Anyway, this is delightful. I thoroughly enjoyed reading it on the commute and it would make a lovely gift for the bookish person in your life. And you can even buy it straight from Katie’s shop Booksellers Inc via Bookshop.org or by emailing the shop direct if you want a signed one. I have definitely ordered from her in the past – but I can’t for the life of me remember what the book was except that it may have been a Curtis Sittenfeld because I’ve pre-ordered several of those from indie at least two of which (Rodham and Romantic Comedy) were to get Indie bookseller bonus swag (a tote bag and a key ring) iirc and I think one of the swag ones was from here (the other was likely to from Fox Lane Books in Yorkshire). My copy came from NetGalley – even if I didn’t manage to post about it before release day I had actually finished it before release day for once) and it’s also available in Kindle and Kobo.
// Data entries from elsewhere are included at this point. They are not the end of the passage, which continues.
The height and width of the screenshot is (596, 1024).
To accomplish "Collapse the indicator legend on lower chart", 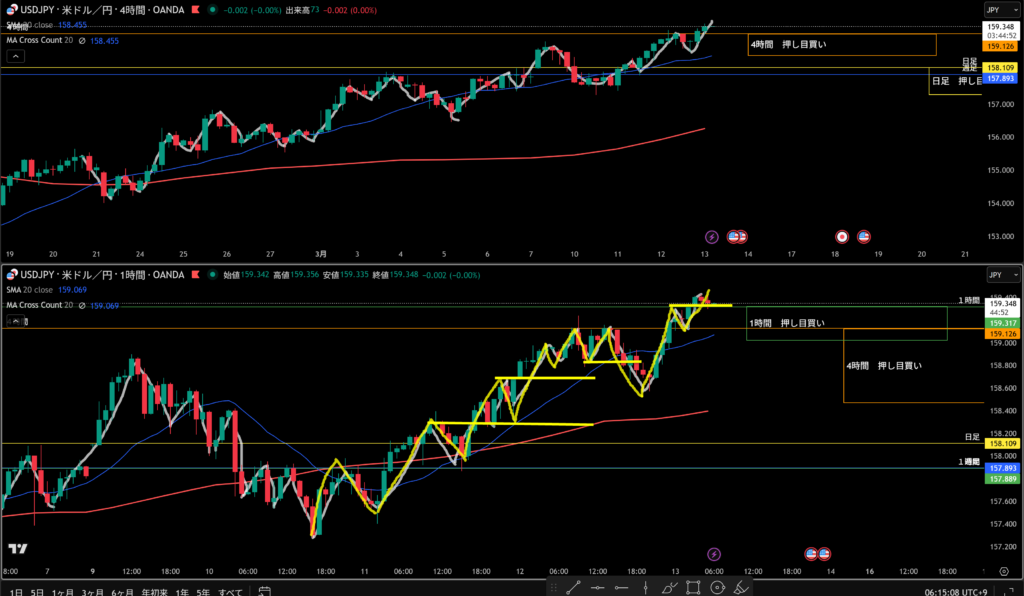I will (x=15, y=321).
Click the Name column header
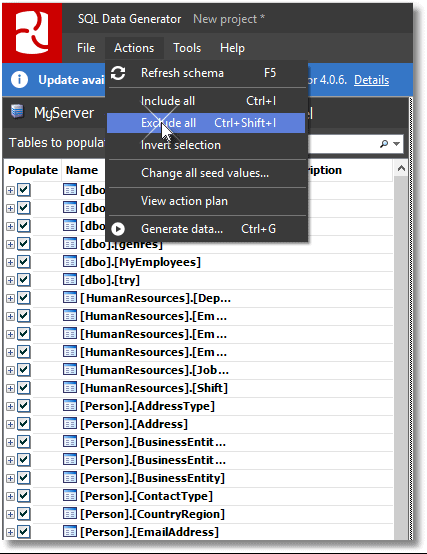The height and width of the screenshot is (554, 427). coord(82,170)
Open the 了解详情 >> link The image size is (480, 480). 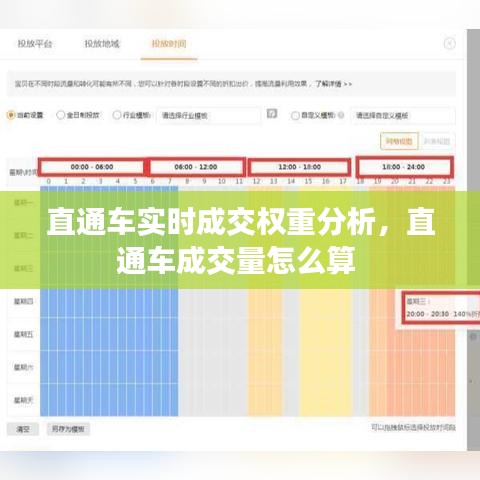click(334, 84)
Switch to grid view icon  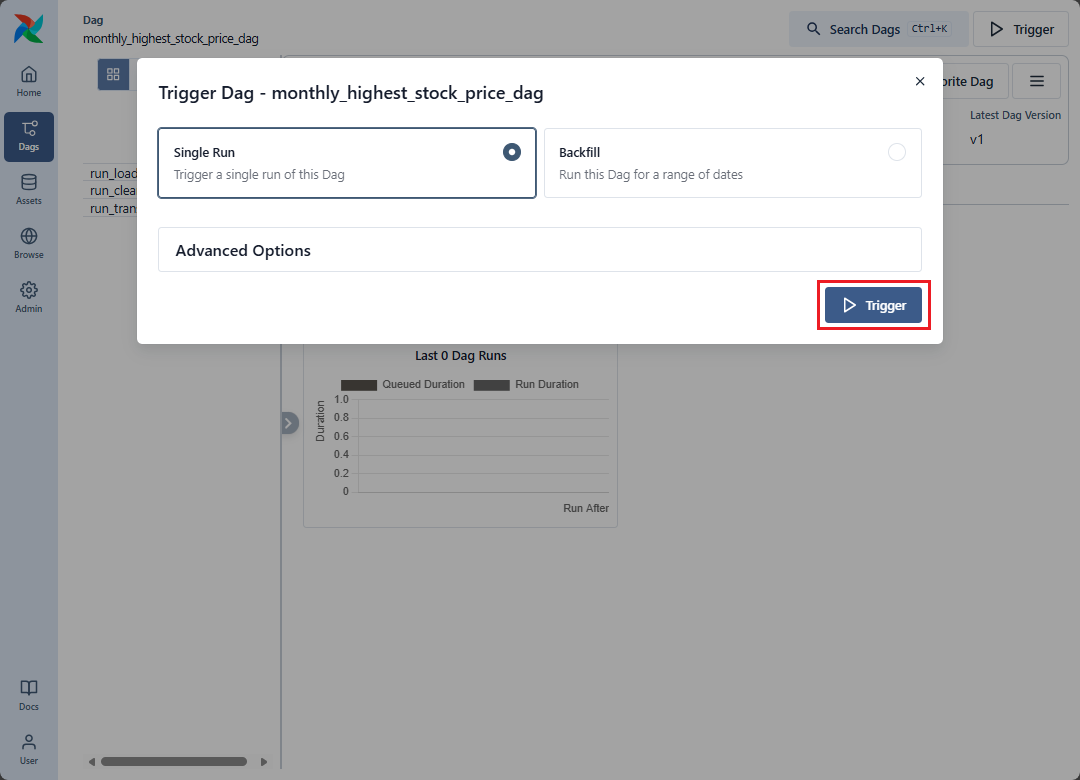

And I’ll throw in another link to the Receipts from the Bookshop Substack here just in case you want to go and have a read of that before committing yourself.

Happy Reading!

books, stats, The pile, week in books

The Week in Books: June 1 – June 7

A fairly solid week in reading all things considered, helped by commuting for the four days that I was working and some miserable weather as well. Having (finally) finished the first Heated Rivalry book last week, I then proceeded to binge through the next four, but managed to distract myself away to read some other things too so that I have some things to write about this week. Less good on the NetGalley front, but given the orgy of early June releases, the rest of the month is a little quieter for me on that front so hopefully I’ll catch up a bit this week. Still need to work on that long runners list.

Read:

Poirot Investigates by Agatha Christie

Heated Rivalry by Rachel Reid

Tough Guy by Rachel Reid

Receipts from the Bookshop by Katie Clapham*

Common Goal by Rachel Reid

Murder at the Fitzwilliam by Jim Eldridge

Role Model by Rachel Reid

Under the Milky Way by Jess K Hardy

Death at La Fenice by Donna Leon

Started:

Puck by Samantha Allen*

And Then There Was One by Martha Waters

Still reading:

Death and Other Occupational Hazards by Veronica Dapunt

Any Way the Wind Blows by Rainbow Rowell

No actual books, but a whole stack of Kindle ones because I was writing the offers post. Oopsies.

Bonus picture: The Elizabeth Tower aka Big Ben on Wednesday evening before I went to a reception at the House of Lords (!)

*next to a book book title indicates that it came from NetGalley. ** indicates it was an advance copy from a source other than NetGalley.